Before too long, we might decide that the good old Soviet and Chinese political models of dictatorship without election are as good or as bad as our version in which a large enough percentage of the population votes as a joke to "rig" any serious election, referendum or other vote.

After the British referendum on whether or not to leave Europe and the US Presidential election result, it is now clear that television has changed attitudes towards voting.

A century ago when women were desperate to secure the right to vote, they did not care about who made the best cake, danced stupidly in sequins or should be allowed to escape from torture in the jungle or a camera-festooned house.

Instead, they believe that democracy was sacred and gave up their lives for it.

While nobody yet has full data to prove the point, it seems that in both Britain and America, where elections or referenda are close, a large constituency who have learned all that they know about the process through TV game shows treat the whole thing as a bit of a laugh.

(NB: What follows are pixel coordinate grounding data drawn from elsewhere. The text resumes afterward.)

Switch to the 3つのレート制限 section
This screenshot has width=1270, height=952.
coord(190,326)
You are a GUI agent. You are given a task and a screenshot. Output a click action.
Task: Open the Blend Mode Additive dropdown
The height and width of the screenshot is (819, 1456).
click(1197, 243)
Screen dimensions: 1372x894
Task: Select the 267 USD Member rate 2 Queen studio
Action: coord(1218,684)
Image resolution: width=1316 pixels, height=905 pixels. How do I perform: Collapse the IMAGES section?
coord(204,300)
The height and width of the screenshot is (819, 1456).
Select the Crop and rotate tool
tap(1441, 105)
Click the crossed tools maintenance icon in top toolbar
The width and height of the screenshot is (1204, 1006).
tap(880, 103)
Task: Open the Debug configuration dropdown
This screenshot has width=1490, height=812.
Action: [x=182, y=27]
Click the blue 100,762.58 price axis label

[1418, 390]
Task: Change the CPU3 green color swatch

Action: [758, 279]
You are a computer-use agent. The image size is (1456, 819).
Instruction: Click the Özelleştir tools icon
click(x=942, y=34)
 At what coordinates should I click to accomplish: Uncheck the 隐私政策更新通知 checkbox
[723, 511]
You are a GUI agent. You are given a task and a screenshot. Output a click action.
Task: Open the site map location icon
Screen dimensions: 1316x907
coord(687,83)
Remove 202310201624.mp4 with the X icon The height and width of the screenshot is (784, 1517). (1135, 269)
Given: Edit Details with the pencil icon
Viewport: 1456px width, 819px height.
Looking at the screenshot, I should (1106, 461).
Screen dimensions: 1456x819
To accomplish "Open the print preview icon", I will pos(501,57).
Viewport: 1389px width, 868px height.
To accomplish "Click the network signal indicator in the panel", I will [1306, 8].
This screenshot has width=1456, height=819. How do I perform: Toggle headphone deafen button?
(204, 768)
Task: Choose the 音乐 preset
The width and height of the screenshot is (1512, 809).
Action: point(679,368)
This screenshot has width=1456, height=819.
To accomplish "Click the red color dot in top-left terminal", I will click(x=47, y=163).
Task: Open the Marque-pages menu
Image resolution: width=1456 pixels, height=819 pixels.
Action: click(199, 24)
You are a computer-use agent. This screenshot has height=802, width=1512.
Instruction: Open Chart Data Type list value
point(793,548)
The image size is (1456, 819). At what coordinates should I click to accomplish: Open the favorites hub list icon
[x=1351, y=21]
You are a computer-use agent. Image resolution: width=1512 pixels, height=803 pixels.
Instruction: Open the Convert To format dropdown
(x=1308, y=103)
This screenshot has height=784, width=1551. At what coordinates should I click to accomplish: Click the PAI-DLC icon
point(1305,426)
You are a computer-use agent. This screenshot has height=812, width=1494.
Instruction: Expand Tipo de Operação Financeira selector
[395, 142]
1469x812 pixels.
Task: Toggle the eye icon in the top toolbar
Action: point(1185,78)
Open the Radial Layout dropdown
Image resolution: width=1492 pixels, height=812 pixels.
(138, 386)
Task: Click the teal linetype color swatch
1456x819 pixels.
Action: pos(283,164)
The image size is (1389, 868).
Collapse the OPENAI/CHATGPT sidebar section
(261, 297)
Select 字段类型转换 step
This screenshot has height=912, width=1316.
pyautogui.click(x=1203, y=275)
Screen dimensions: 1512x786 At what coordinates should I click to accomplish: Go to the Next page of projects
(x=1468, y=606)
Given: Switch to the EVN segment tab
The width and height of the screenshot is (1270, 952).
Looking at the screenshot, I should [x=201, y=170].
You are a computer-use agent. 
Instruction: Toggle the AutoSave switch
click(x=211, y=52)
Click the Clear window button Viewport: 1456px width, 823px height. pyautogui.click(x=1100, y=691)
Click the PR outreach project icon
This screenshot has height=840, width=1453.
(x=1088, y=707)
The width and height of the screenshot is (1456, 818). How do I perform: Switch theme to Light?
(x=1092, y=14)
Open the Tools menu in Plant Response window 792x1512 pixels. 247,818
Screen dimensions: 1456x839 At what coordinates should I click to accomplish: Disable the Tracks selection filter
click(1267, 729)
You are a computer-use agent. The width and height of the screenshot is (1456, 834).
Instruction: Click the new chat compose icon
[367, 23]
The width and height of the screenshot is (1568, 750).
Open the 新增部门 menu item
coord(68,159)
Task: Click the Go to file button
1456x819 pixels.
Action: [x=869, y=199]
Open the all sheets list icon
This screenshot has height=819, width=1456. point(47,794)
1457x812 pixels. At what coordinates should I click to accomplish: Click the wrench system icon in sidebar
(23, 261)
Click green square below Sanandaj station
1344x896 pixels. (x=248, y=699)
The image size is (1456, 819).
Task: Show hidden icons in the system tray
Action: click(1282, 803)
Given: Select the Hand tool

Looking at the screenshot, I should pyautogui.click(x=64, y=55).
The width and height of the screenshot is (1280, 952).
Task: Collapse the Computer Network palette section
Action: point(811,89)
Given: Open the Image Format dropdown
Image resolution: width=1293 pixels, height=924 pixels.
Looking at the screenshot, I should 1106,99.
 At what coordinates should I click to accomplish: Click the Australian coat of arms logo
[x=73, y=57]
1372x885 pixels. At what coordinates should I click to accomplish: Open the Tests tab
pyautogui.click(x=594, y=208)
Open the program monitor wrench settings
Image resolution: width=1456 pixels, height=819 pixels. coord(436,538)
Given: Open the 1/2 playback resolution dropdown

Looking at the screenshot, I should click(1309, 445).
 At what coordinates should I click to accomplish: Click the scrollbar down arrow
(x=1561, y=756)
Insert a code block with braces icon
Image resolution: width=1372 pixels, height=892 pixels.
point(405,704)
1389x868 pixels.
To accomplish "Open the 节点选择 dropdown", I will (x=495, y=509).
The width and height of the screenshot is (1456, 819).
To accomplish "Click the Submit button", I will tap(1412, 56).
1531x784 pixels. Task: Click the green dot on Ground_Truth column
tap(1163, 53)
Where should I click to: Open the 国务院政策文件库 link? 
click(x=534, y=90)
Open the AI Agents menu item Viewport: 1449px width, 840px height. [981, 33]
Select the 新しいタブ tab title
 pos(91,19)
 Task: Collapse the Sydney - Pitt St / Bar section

I have no doubt that many people honestly believed that Britain would benefit by leaving Europe. Time will tell as to whether they are correct or not. However, I have no doubt that had they been pitted against those who believe that Britain should stay in Europe, we would not be going through the present currency crisis. We might also have missed out on an economic boom 5 to 10 years away. You pays your money and you takes your choice.

In the same way, with Donald Trump's success in the voting booths of America once again the gameshow brigade will almost certainly have tipped the balance, with a little help from the FBI.

This is absolutely terrifying. Whether you believe in Donald Trump and Brexit or not, at some point in the future people will lose lives or at least their livelihoods as a direct consequence of a vote that has been taken lightly.

What will it take to redress the balance? Probably only a disaster of that kind, since society now seems to have reached a level of immaturity rarely seen in the past where not liking a blonde nobody's fake breasts or homosexuality has become more important than intellectual rigour, political policies or just plain common sense.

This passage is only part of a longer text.